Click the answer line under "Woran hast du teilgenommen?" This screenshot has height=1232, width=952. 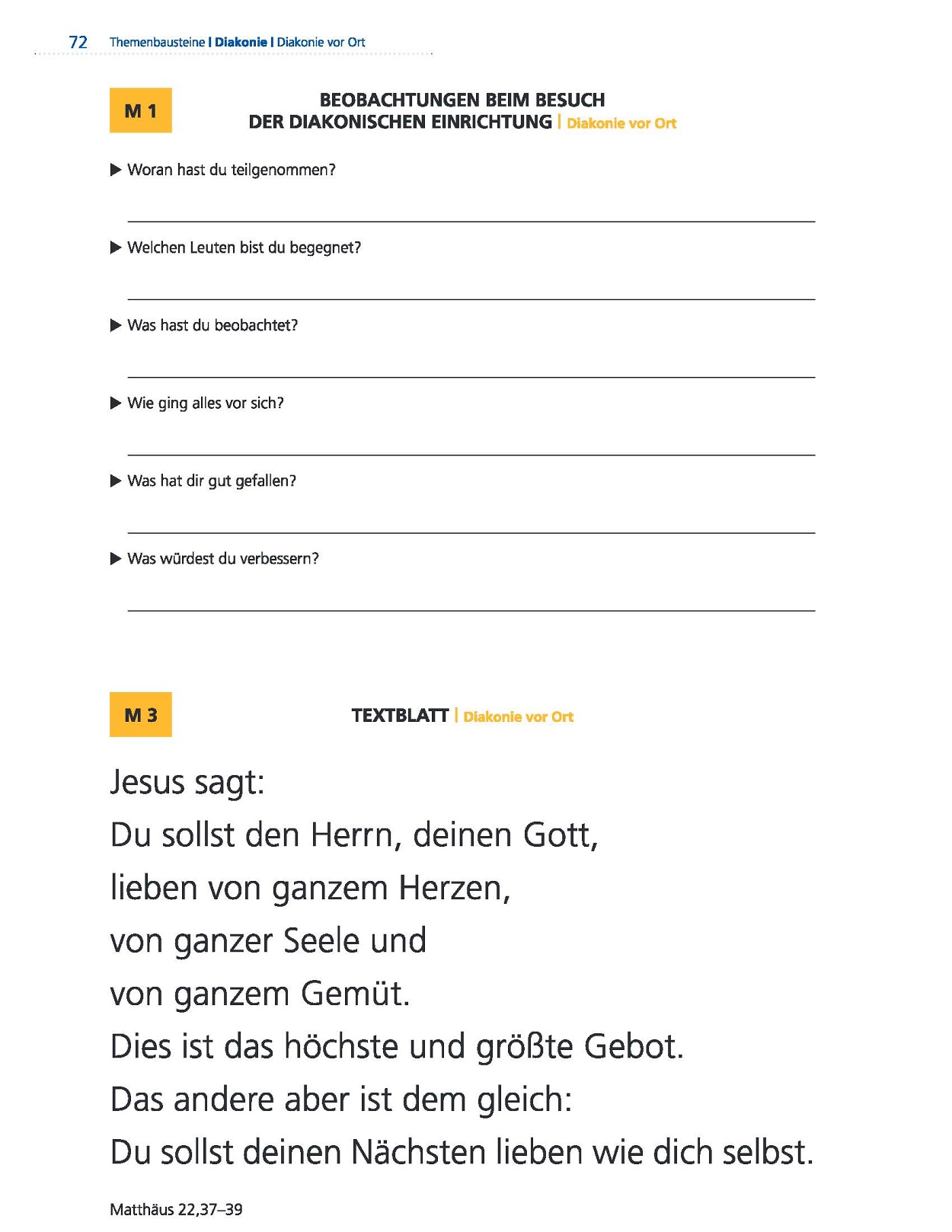pyautogui.click(x=471, y=220)

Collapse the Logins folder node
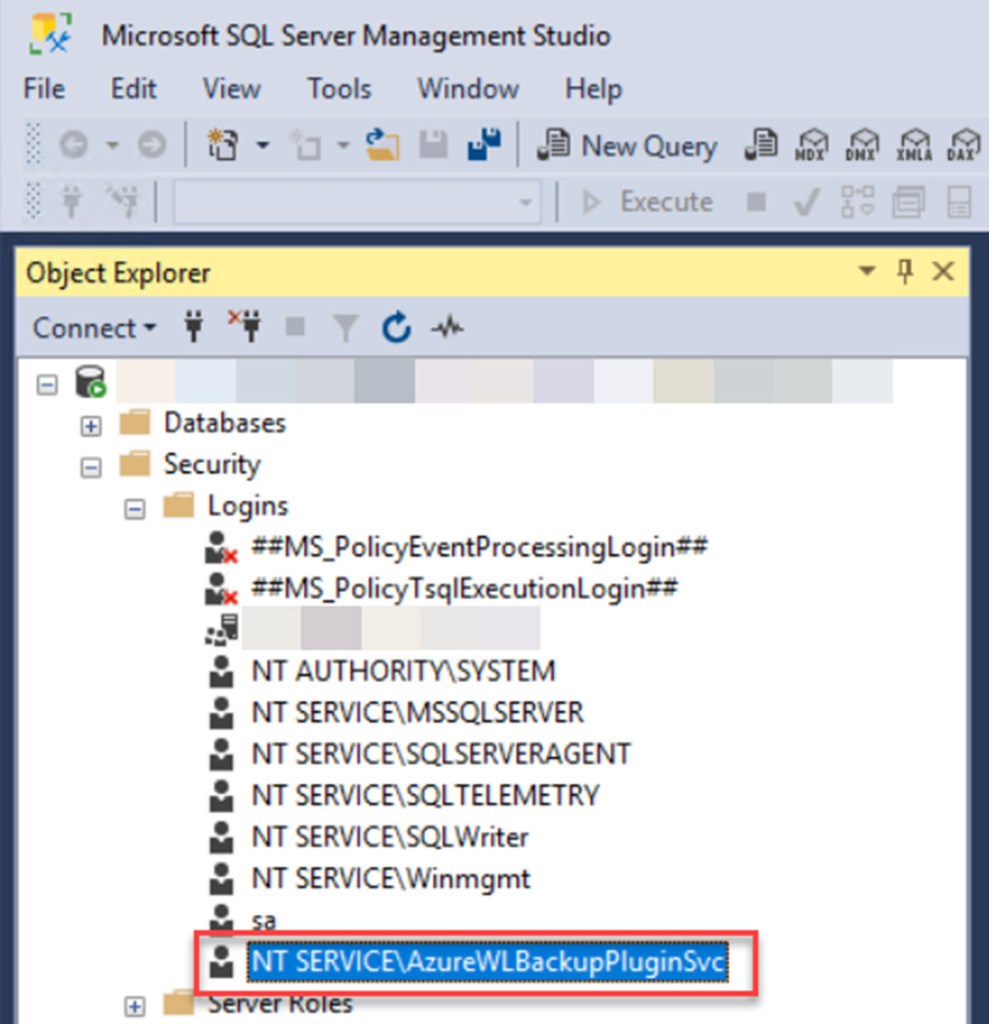click(x=134, y=508)
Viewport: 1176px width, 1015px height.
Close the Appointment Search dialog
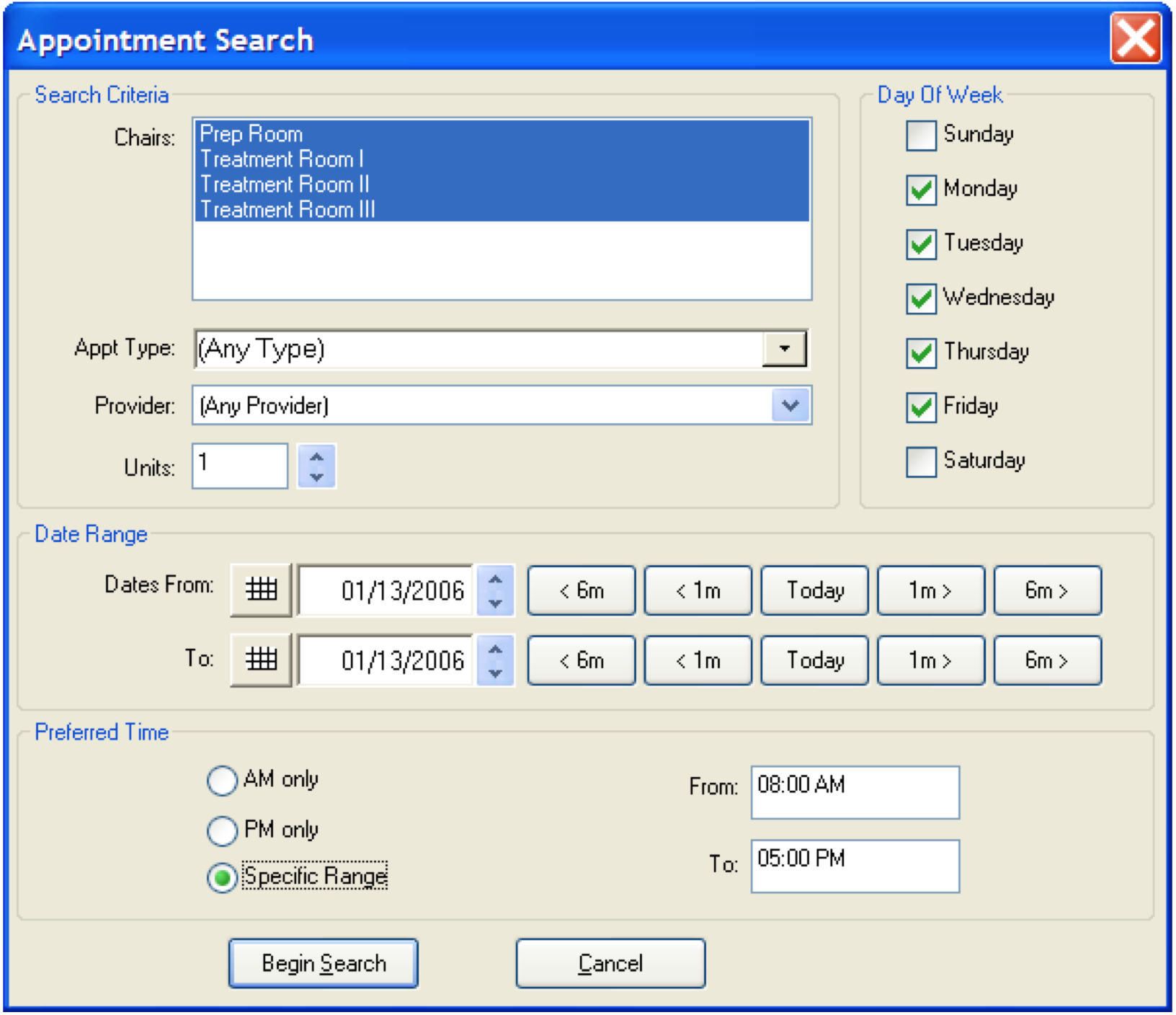pyautogui.click(x=1135, y=38)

• • • •

**Assignment**
The copy has to start at the line that contains "Viewport: 1176px width, 1015px height." and end at the last line of the material above, matching the original exactly and holding no pictures.

**Answer box**
Viewport: 1176px width, 1015px height.
Close the Appointment Search dialog
pyautogui.click(x=1135, y=38)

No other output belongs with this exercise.